§ **Set problem**
Rewrite every line of the records below as a numbered list, leaving out any blank lines.

§ **Given records**
--------

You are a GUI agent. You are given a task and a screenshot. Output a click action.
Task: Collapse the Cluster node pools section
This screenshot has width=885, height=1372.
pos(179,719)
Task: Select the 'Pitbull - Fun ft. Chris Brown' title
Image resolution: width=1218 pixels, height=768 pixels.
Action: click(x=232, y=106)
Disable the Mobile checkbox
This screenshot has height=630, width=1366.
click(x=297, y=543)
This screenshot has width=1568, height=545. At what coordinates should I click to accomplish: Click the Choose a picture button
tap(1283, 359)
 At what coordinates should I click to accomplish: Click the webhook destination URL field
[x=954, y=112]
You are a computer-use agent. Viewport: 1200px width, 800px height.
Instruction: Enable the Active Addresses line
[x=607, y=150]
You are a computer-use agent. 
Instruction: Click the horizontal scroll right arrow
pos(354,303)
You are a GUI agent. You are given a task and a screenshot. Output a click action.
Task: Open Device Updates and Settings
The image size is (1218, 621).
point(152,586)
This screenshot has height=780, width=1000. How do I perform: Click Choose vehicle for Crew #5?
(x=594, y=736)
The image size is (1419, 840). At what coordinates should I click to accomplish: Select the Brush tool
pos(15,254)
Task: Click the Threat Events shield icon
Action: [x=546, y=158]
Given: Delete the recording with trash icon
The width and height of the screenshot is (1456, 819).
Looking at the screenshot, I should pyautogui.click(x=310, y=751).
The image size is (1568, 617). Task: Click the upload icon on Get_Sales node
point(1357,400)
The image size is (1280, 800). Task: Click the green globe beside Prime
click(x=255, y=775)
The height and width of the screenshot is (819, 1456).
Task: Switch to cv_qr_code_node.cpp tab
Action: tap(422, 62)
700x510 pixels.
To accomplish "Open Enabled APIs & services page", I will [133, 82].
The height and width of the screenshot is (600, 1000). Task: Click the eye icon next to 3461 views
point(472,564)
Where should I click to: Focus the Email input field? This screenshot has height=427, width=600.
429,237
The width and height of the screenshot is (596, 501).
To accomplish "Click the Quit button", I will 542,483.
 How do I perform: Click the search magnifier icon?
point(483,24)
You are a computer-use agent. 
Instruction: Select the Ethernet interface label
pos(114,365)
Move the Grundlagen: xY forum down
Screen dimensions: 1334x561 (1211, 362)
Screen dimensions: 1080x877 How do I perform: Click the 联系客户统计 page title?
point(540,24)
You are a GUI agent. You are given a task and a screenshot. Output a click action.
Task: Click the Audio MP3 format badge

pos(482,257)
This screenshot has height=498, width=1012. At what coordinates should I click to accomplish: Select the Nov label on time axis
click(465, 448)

--------

§ **The reply**
1. You are a GUI agent. You are given a task and a screenshot. Output a click action.
2. Task: Collapse the Cluster node pools section
3. This screenshot has width=885, height=1372.
4. pos(179,719)
5. Task: Select the 'Pitbull - Fun ft. Chris Brown' title
6. Image resolution: width=1218 pixels, height=768 pixels.
7. Action: click(x=232, y=106)
8. Disable the Mobile checkbox
9. This screenshot has height=630, width=1366.
10. click(x=297, y=543)
11. This screenshot has width=1568, height=545. At what coordinates should I click to accomplish: Click the Choose a picture button
12. tap(1283, 359)
13.  At what coordinates should I click to accomplish: Click the webhook destination URL field
14. [x=954, y=112]
15. You are a computer-use agent. Viewport: 1200px width, 800px height.
16. Instruction: Enable the Active Addresses line
17. [x=607, y=150]
18. You are a computer-use agent. 
19. Instruction: Click the horizontal scroll right arrow
20. pos(354,303)
21. You are a GUI agent. You are given a task and a screenshot. Output a click action.
22. Task: Open Device Updates and Settings
23. The image size is (1218, 621).
24. point(152,586)
25. This screenshot has height=780, width=1000. How do I perform: Click Choose vehicle for Crew #5?
26. (x=594, y=736)
27. The image size is (1419, 840). At what coordinates should I click to accomplish: Select the Brush tool
28. pos(15,254)
29. Task: Click the Threat Events shield icon
30. Action: [x=546, y=158]
31. Given: Delete the recording with trash icon
32. The width and height of the screenshot is (1456, 819).
33. Looking at the screenshot, I should pyautogui.click(x=310, y=751).
34. The image size is (1568, 617). Task: Click the upload icon on Get_Sales node
35. point(1357,400)
36. The image size is (1280, 800). Task: Click the green globe beside Prime
37. click(x=255, y=775)
38. The height and width of the screenshot is (819, 1456).
39. Task: Switch to cv_qr_code_node.cpp tab
40. Action: tap(422, 62)
41. 700x510 pixels.
42. To accomplish "Open Enabled APIs & services page", I will [133, 82].
43. The height and width of the screenshot is (600, 1000). Task: Click the eye icon next to 3461 views
44. point(472,564)
45. Where should I click to: Focus the Email input field? This screenshot has height=427, width=600.
46. 429,237
47. The width and height of the screenshot is (596, 501).
48. To accomplish "Click the Quit button", I will 542,483.
49.  How do I perform: Click the search magnifier icon?
50. point(483,24)
51. You are a computer-use agent. 
52. Instruction: Select the Ethernet interface label
53. pos(114,365)
54. Move the Grundlagen: xY forum down
55. Screen dimensions: 1334x561 (1211, 362)
56. Screen dimensions: 1080x877 How do I perform: Click the 联系客户统计 page title?
57. point(540,24)
58. You are a GUI agent. You are given a task and a screenshot. Output a click action.
59. Task: Click the Audio MP3 format badge
60. pos(482,257)
61. This screenshot has height=498, width=1012. At what coordinates should I click to accomplish: Select the Nov label on time axis
62. click(465, 448)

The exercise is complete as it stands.